There were 77 households, of which 16.9% had children under the age of 18 living with them, 50.6% were married couples living together, 7.8% had a female householder with no husband present, 3.9% had a male householder with no wife present, and 37.7% were non-families. 32.5% of all households were made up of individuals, and 16.9% had someone living alone who was 65 years of age or older. The average household size was 2.08 and the average family size was 2.63.
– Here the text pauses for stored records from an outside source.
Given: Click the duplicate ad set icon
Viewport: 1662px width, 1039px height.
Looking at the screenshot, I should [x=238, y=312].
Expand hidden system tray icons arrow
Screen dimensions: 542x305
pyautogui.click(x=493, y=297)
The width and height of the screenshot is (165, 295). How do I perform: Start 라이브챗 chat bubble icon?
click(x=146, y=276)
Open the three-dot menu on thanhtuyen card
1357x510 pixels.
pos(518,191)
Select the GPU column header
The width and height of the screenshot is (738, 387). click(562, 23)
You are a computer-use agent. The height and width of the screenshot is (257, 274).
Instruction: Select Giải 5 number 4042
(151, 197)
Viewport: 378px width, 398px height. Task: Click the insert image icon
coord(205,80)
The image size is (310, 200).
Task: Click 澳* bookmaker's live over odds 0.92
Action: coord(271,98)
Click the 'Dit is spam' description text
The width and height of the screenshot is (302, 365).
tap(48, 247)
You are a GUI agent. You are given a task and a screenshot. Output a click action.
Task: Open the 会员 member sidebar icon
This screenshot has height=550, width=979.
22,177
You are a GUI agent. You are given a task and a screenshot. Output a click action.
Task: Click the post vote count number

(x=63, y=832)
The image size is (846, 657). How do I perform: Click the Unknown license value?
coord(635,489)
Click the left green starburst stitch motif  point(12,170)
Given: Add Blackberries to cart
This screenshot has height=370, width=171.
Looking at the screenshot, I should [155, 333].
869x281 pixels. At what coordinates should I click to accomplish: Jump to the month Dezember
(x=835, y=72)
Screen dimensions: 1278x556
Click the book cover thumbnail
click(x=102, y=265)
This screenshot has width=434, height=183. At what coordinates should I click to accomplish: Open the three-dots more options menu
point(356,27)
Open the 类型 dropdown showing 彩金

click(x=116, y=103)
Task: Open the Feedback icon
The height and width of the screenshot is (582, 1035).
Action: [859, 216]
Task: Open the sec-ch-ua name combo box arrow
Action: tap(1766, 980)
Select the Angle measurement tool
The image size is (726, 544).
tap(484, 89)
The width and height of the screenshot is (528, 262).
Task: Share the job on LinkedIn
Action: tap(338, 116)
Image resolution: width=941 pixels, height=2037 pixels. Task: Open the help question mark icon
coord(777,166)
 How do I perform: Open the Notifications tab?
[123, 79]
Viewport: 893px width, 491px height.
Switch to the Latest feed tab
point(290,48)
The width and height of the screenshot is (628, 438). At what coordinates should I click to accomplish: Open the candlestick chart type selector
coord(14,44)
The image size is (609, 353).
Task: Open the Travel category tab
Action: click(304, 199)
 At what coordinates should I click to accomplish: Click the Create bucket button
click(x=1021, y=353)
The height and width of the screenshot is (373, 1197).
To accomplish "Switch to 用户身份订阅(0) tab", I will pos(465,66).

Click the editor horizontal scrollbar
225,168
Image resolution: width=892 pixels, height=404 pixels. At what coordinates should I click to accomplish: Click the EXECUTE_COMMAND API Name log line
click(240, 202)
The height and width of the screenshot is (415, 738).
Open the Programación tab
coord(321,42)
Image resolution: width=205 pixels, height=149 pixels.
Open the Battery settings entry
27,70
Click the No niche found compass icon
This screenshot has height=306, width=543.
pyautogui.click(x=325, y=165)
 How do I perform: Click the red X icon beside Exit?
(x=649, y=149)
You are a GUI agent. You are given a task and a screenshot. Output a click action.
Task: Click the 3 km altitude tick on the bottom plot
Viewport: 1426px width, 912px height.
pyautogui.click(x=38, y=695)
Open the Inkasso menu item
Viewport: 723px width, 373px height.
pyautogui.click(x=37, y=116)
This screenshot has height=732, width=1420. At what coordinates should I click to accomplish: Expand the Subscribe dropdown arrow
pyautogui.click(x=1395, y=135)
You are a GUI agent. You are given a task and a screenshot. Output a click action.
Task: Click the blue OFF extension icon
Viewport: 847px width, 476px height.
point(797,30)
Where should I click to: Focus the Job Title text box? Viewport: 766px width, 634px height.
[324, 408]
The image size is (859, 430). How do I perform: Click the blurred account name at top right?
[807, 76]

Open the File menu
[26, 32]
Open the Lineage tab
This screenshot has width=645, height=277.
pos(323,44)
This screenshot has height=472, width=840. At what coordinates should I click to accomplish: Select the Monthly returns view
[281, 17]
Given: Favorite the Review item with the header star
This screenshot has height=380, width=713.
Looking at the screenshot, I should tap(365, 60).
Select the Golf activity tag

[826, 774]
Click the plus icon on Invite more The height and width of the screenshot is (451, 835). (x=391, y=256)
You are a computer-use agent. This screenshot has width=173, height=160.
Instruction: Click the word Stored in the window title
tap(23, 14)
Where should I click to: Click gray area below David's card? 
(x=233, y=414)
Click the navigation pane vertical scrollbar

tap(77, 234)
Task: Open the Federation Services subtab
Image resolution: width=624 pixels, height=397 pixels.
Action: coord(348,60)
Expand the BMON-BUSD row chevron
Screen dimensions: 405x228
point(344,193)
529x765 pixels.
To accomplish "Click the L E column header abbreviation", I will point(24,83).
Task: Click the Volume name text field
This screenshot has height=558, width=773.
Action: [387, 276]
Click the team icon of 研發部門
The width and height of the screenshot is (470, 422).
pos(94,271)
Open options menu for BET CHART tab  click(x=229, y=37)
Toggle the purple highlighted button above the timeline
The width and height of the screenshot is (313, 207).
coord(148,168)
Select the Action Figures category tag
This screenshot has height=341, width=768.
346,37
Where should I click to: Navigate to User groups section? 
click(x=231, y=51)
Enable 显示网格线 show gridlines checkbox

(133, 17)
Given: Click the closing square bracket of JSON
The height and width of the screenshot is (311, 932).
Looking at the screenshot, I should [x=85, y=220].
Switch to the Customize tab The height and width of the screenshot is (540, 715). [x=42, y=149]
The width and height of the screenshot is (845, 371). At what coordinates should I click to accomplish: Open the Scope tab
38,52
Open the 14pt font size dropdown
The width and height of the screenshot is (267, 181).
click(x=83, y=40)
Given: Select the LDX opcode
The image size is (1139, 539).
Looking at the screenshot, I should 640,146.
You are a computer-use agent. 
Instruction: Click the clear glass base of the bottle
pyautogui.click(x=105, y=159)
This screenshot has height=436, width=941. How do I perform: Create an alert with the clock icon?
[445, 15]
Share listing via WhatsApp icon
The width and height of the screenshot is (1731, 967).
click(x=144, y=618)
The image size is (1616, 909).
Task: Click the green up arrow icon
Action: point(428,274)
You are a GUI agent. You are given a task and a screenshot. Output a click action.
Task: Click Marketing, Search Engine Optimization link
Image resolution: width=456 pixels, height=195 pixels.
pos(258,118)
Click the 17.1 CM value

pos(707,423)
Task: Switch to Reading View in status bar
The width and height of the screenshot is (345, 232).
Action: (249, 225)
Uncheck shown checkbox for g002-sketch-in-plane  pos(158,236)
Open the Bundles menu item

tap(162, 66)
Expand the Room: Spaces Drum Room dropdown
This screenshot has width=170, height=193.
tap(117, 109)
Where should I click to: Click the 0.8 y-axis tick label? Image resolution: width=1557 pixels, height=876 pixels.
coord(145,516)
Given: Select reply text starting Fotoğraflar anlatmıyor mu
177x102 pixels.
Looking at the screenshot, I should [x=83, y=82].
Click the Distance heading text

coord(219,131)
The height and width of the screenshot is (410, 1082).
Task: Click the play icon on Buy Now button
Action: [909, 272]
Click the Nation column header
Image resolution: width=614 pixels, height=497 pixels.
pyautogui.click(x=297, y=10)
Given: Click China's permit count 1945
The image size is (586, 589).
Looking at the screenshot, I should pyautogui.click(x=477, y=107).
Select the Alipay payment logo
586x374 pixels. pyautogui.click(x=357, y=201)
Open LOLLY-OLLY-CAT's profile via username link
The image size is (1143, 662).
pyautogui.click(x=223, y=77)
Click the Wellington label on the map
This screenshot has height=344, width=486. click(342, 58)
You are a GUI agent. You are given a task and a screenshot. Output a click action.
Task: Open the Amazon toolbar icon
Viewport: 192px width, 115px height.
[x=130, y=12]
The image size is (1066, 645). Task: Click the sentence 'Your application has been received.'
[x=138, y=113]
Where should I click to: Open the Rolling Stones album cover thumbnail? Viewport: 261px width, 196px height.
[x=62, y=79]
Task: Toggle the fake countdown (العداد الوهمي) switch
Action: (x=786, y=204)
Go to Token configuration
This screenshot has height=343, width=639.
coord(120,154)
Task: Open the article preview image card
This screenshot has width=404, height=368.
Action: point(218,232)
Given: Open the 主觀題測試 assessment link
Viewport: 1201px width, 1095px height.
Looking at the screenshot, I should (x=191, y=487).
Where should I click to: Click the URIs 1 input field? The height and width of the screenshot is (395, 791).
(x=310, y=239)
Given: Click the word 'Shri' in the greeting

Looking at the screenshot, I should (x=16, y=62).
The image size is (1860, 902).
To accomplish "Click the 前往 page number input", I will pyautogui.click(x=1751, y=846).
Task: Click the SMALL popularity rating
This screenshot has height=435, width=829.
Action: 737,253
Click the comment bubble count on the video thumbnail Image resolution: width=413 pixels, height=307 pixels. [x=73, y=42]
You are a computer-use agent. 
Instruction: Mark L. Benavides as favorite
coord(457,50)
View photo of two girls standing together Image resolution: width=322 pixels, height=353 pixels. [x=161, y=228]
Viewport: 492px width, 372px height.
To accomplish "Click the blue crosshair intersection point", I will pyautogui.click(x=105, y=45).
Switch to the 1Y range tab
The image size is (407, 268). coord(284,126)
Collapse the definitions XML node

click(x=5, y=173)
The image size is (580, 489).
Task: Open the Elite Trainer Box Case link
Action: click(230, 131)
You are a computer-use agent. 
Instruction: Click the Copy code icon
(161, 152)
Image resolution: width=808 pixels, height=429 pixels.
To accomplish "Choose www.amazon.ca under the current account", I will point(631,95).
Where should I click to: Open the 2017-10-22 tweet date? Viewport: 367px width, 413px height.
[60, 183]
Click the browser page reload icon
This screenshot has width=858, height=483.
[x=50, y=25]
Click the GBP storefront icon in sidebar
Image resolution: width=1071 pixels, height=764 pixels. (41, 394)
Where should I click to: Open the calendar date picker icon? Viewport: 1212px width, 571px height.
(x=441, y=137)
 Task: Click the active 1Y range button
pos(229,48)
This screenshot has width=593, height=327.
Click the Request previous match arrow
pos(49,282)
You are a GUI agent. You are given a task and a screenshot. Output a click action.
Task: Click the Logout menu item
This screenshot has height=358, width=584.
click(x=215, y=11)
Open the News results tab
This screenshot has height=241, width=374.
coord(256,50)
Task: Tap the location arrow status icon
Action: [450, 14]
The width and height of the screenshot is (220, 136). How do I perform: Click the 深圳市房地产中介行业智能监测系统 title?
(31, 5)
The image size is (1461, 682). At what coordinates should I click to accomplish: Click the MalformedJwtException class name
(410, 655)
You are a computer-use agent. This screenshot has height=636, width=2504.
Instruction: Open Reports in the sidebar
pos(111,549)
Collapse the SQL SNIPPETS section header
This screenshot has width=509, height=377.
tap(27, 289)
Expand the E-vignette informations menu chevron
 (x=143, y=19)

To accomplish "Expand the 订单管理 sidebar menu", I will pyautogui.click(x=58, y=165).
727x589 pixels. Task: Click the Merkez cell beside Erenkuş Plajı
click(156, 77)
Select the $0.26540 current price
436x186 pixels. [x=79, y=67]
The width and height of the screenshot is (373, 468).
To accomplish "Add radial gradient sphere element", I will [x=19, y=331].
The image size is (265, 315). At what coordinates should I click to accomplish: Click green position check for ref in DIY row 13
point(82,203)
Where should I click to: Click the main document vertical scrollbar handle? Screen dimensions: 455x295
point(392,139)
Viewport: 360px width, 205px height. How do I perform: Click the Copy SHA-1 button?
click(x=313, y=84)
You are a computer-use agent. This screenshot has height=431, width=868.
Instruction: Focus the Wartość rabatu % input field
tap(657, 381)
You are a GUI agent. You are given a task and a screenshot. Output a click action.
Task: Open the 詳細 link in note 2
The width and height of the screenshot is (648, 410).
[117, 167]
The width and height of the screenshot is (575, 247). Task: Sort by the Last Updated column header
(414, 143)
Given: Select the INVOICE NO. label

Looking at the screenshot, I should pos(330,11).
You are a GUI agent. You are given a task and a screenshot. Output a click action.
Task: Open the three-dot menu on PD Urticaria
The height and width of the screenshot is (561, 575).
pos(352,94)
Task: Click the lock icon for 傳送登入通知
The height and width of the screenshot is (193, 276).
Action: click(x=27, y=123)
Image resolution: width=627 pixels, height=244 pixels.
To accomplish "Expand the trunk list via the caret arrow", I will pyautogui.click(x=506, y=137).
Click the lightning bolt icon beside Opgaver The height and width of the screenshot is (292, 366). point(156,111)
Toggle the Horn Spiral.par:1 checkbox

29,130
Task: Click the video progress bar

The median age in the city was 53.5 years. 18.1% of residents were under the age of 18; 6.3% were between the ages of 18 and 24; 14.5% were from 25 to 44; 35.7% were from 45 to 64; and 25.6% were 65 years of age or older. The gender makeup of the city was 50.0% male and 50.0% female.

==Education==
McDonald is served by Cheylin USD 103. School unification consolidated Bird City and McDonald schools in 1975 creating USD 103. The Cheylin High School mascot is Cheylin Cougars.

McDonald High School was closed through school unification. The McDonald High School mascot was the Tigers.

==Notable people==
- Link Lyman (1898–1972) - football player and coach.